Marlborough Express - Weekend Express
Turner tribute a fond farewell
A dedicated firefighter has been farewelled with a life honorary member award by the Wairau Valley Fire Brigade.
About 60 former and current firefighters came to bid farewell to senior firefighter Wayne Turner at a party at the Wairau Valley Peace Memorial Hall.
Turner, who joined the Wairau Valley Fire Brigade at the age of 45, has retired after 24 years of volunteering.
In spite of his long and dedicated service to the brigade, he said he found it very difficult to leave.
‘‘I found it very hard because when you join a volunteer organisation like this, it’s very hard to leave but you feel that you are letting the team down, because you have been doing this for so long and you know everyone intimately,’’ he said.
But to get past this, Turner took advice form this previous area manager who had left the brigade due to his declining health.
‘‘I can point at my hips and I can point at my knees and say, that’s why I have decided to go.’’ Turner said.
‘‘I have enjoyed the journey in the last 24 years, we have had some good times and some bad times, but that sort of goes with the territory on this job,’’ he said.
‘‘But I’d like to say to all the past and present members, that I have never travelled with anyone I wasn’t glad to have beside me in the appliance, you’re a pretty special bunch."
To the new recruits, Turner had some advice.
‘‘Train to become the best you can, because those you help deserve it.

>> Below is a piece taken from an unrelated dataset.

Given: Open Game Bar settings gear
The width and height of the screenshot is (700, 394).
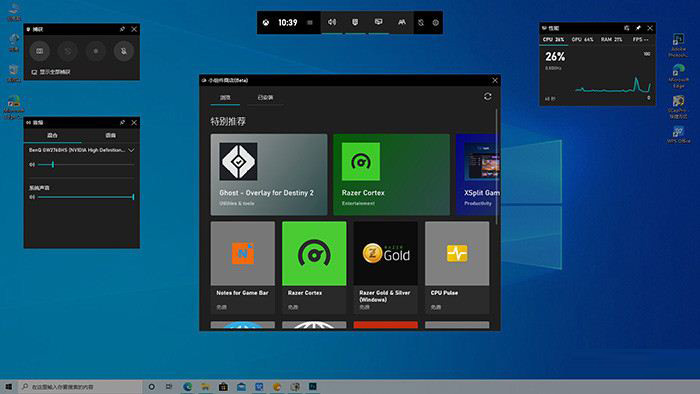Looking at the screenshot, I should (436, 23).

‘‘The other one is brigade unity, you need to keep fostering it because when everything suddenly turns to custard, your team-mates are going to be the only people you can depend on, so stay friends with everyone, talk to everyone and try not to get cliquey,’’ he said.
The idea to become a firefighter came in 1995 when Turner was away hunting with his friends and one of them suggested he join the brigade.
‘‘I thought about it and well why not, it’s a community thing, it’s one way of getting to know the community and perhaps giving back,’’ Turner said.
‘‘You are helping people and giving something back and unlike other jobs, this has been a most interesting job, with the fire service we get called out for almost anything.’’
Turner started
off as a recruit, moved up to a qualified firefighter, and then progressed through his ranks to become a senior, a support assistance and a dedicated trainer.
‘‘Even though we were volunteers, Turner was always professional, especially when it came to training, because he was a training co-ordinator so he made sure that all our training was up to date,’’ said Wairau Valley Volunteer Fire Brigade senior station officer Ian Topp.
During his service in the brigade, Turner has seen many fires, but the one that he still remembers is the 2000’s Boxing Day fire in Marlborough that tore through 7000 hectares of grassland, threatening houses and killing livestock.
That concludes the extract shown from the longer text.